Bei der Beobachtung von Kindern in den ersten sechs Lebensjahren, also bevor sie in die Schule und damit in die Bildungsanstalten kamen, zeigte mir, dass der Mensch lernen will, weil er seine Umwelt begreifen will. Diese Beobachtung deckt sich mit denen von Montessori und Piaget, die dafür bekannt wurden, weil sie den Lerndrang von Kindern beschrieben. Piagets Definition des Lernens mit diesem Bildungsgedanken zu verknüpfen, ist sicherlich bereits geschehen, denn die Ideale der Bildung hochzuhalten, geht immer einher mit dem Lernen an sich.

Die Anlage zum Lernen muss bereits vorhanden sein, denn der Mensch wird wie kein anderes Tier unfertig geboren und besitzt keine Verteidigungswerkzeuge von Natur aus (Krallen, Schnelligkeit, Hauer, Hörner, etc.). Die Fähigkeit, die der Mensch hat, ist ein Gesellschaftswesen zu sein und von anderen Menschen, die er in der Gruppe immer schon vorfindet, zu lernen. Wir werden in eine bestehende Welt hineingeboren und versuchen diese zu begreifen, Schritt für Schritt. Die Komplexität der Welt bringt es mit sich, dass diese Auseinandersetzung mit der Welt ein nicht-endender Prozess ist. So wie ich nicht anders kann, als all das, was mir begegnet, nach meinem Verständnis zu interpretieren und zu verankern, so kann ich nicht aufhören, Wissen zu sammeln und Zusammenhänge zu ziehen. Doch scheinbar gibt es dennoch etwas, was wir dann als Unbildung oder Missbildung im Gegensatz zur Bildung verstehen. 

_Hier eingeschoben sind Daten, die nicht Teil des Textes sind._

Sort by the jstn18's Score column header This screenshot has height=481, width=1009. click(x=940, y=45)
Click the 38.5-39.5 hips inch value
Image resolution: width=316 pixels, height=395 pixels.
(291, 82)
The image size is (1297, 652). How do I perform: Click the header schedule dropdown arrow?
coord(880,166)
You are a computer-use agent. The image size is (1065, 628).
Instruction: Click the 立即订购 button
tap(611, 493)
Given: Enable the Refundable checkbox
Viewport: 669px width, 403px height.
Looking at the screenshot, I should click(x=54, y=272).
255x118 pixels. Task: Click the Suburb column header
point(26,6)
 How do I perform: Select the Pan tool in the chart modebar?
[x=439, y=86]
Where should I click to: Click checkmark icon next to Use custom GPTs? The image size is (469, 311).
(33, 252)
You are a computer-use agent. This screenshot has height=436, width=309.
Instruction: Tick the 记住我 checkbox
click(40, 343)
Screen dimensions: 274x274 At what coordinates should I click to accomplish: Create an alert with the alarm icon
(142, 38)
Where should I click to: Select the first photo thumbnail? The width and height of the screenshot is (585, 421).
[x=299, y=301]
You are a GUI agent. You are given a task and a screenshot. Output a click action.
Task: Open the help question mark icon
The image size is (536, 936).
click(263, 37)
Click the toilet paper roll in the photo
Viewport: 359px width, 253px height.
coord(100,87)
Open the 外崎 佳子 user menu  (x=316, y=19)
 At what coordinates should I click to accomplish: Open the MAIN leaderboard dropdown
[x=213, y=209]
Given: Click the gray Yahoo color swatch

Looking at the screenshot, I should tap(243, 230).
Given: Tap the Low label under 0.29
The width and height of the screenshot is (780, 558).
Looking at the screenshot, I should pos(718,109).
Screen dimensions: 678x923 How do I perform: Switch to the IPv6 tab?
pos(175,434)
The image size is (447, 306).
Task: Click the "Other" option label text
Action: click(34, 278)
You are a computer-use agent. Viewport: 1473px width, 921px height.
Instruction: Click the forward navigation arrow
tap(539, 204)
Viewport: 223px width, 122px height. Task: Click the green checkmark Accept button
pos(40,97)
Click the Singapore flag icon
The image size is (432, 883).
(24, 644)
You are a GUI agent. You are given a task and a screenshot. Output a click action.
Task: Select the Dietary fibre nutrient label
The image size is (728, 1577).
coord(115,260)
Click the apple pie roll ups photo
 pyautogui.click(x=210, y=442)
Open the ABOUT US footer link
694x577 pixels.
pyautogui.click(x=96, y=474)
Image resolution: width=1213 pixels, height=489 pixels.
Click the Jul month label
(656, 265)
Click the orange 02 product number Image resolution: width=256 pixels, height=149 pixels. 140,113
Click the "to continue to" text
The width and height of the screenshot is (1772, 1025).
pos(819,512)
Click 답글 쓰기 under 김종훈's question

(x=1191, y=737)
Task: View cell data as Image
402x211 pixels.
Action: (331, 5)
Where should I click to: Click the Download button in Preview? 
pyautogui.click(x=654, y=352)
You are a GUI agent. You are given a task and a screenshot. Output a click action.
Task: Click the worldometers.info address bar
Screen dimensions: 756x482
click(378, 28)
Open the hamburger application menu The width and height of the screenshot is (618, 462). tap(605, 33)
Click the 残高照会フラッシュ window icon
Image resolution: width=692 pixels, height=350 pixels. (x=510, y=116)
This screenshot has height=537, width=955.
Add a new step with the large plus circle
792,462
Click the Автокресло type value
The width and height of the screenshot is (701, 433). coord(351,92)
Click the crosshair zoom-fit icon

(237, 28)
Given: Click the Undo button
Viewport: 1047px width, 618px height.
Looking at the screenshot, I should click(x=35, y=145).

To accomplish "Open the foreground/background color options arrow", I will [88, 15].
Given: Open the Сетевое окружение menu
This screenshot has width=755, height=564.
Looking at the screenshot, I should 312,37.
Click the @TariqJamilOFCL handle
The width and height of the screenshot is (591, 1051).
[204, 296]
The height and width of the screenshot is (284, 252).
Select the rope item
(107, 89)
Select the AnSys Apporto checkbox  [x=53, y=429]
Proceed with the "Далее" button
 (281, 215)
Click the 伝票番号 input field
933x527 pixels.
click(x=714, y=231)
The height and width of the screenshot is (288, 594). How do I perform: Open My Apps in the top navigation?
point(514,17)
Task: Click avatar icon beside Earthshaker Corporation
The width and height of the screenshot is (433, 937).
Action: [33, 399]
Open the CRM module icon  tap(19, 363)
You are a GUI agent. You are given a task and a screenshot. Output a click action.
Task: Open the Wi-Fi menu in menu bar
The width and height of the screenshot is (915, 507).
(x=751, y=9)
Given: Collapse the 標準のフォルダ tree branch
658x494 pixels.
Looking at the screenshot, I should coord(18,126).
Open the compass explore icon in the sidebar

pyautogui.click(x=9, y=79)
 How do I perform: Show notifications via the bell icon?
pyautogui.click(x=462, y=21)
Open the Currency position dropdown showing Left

Nicht jeden Menschen eines bestimmten Alters bezeichnen wir als gebildeten Menschen, obwohl doch alle alten Menschen viel gesehen und erlebt haben. Es gibt Menschen, die sind wissenshungrig, gehen Risiken ein und setzen sich auf  besondere Weise mit ihrer Welt auseinander. Mit einem Bild von Rainer Schröder aus seinem Roman Das Geheimnis des Kartenmachers gesprochen: Die meisten Menschen sind Maulwürfe, manche Adler.

Auch wenn man wie Peter Bieri in Wie wäre es, gebildet zu sein? die verschiedenen Facetten von Bildung skizziert, so bleibt bestehen, dass diesen Begriff eine Unschärfe umgibt, der sich erst je nach Kontext und Gebrauch konturiert. Doch genau durch diese vielfältige Verwendung bleibt dieser Begriff in sich unspezifisch genug, dass er sich wie ein Chamäleon anpasst. Unschärfe gehört zu seinem Fachgebiet.